MySQL High Availability with NGINX Plus and Galera Cluster

In this article, we create and test a high‑availability database cluster using MySQL, Galera Cluster, and the TCP load balancing capability introduced in NGINX Plus Release 5 (R5). We demonstrate the appropriate MySQL load balancing configuration with NGINX Plus, and techniques for handling conflicting writes and failures across the database cluster.

Using NGINX Plus to load balance TCP traffic to a Galera cluster of MySQL database servers creates a high-availability deployment

Introducing Galera Cluster

Galera Cluster is a synchronous replication solution for clusters of MySQL database servers. Database writes are immediately replicated across all nodes in the Galera cluster, and all database servers act as the master. With a few caveats and careful performance testing, a load‑balanced Galera cluster can be used in place of a single MySQL database for critical business data that requires very high availability.

The example in this article uses stock MySQL, following these installation instructions to deploy three database servers (db1, db2, and db3) on Ubuntu 14.04 images running on DigitalOcean. Installation and cluster bootstrapping should be performed with care, with the end goal of creating a stable cluster of three database servers where each replicates from its two peers. Galera Cluster also supports MariaDB and Percona XtrDB Cluster.

We start with a simple database table (test.data) containing an autoindex id, a value (string), and a count (integer) which is incremented each time the same value is inserted into the table:

CREATE TABLE data (
id INTEGER NOT NULL AUTO_INCREMENT,
value CHAR(30),
count INTEGER,
PRIMARY KEY (value),
KEY (id)
);

We execute this CREATE on one database instance and verify that the table is replicated to the peer instances.

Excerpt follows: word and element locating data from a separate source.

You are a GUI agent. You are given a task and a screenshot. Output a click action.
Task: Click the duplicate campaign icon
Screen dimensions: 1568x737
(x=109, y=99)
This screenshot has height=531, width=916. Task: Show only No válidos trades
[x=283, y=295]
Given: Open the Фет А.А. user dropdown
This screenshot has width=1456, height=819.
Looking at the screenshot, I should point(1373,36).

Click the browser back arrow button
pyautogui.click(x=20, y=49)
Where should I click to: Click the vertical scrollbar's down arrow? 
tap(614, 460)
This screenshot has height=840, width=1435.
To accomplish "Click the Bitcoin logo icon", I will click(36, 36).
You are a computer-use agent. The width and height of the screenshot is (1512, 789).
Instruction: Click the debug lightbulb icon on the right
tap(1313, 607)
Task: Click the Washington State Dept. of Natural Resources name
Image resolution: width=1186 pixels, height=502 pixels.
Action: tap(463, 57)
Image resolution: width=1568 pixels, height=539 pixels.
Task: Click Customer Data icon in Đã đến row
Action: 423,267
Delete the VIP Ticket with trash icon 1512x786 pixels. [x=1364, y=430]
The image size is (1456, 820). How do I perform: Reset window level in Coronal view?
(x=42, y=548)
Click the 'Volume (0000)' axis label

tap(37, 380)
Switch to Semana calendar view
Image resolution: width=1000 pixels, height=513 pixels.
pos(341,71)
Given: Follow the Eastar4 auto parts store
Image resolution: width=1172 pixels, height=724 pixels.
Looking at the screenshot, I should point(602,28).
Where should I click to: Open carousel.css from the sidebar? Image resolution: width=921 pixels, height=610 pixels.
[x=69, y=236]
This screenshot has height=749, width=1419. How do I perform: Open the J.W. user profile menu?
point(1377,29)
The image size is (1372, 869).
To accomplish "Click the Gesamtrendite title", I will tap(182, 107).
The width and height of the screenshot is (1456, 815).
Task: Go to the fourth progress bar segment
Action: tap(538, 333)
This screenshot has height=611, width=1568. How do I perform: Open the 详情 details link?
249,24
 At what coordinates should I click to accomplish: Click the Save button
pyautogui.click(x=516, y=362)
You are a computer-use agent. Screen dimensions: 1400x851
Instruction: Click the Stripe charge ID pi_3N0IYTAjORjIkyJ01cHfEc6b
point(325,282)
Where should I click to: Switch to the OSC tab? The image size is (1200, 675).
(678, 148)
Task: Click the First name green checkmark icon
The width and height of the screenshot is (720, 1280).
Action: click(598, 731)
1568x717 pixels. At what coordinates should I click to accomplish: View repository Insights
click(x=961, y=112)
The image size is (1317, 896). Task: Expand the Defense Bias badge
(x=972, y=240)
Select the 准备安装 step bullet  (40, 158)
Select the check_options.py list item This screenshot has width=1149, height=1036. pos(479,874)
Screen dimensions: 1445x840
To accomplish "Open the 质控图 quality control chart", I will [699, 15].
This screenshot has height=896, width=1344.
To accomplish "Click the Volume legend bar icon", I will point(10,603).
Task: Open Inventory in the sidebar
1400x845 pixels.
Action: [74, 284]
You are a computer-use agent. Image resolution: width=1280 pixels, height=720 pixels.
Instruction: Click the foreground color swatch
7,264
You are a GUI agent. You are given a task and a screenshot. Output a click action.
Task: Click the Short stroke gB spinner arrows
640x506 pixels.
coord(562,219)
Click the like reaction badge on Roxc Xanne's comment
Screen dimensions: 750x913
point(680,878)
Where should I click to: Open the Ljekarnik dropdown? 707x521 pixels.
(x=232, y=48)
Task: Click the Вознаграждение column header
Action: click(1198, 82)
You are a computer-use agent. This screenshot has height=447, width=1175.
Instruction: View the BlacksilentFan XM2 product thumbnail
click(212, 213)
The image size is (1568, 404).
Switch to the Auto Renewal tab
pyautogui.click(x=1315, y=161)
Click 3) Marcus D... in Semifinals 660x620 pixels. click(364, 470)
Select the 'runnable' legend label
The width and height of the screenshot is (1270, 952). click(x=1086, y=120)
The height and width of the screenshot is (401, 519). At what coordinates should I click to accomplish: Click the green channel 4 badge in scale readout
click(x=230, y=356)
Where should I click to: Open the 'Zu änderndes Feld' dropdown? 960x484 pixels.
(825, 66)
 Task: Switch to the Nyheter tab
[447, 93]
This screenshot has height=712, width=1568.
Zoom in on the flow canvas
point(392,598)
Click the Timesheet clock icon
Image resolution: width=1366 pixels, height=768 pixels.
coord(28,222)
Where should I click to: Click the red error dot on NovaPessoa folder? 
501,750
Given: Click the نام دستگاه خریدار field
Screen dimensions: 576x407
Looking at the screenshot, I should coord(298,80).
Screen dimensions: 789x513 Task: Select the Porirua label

Configuring NGINX Plus for MySQL Load Balancing

We configure NGINX Plus to load balance database connections across the three servers in a round‑robin fashion (the default):

stream {
upstream db {
server db1:3306;
server db2:3306;
server db3:3306;
}

server {
listen 3306;
proxy_pass db;
proxy_connect_timeout 1s; # detect failure quickly
}
}


Then we connect to the databases through NGINX Plus and use an SQL query to determine which instance we’re connected to:

# mysql -u galera -p --protocol=tcp
Enter password: ********

mysql> SHOW VARIABLES WHERE Variable_name = 'hostname';
+---------------+-------+
| Variable_name | Value |
+---------------+-------+
| hostname | db2 |
+---------------+-------+

To confirm that NGINX Plus is load balancing our connections across the three servers in round‑robin fashion, we can reconnect repeatedly.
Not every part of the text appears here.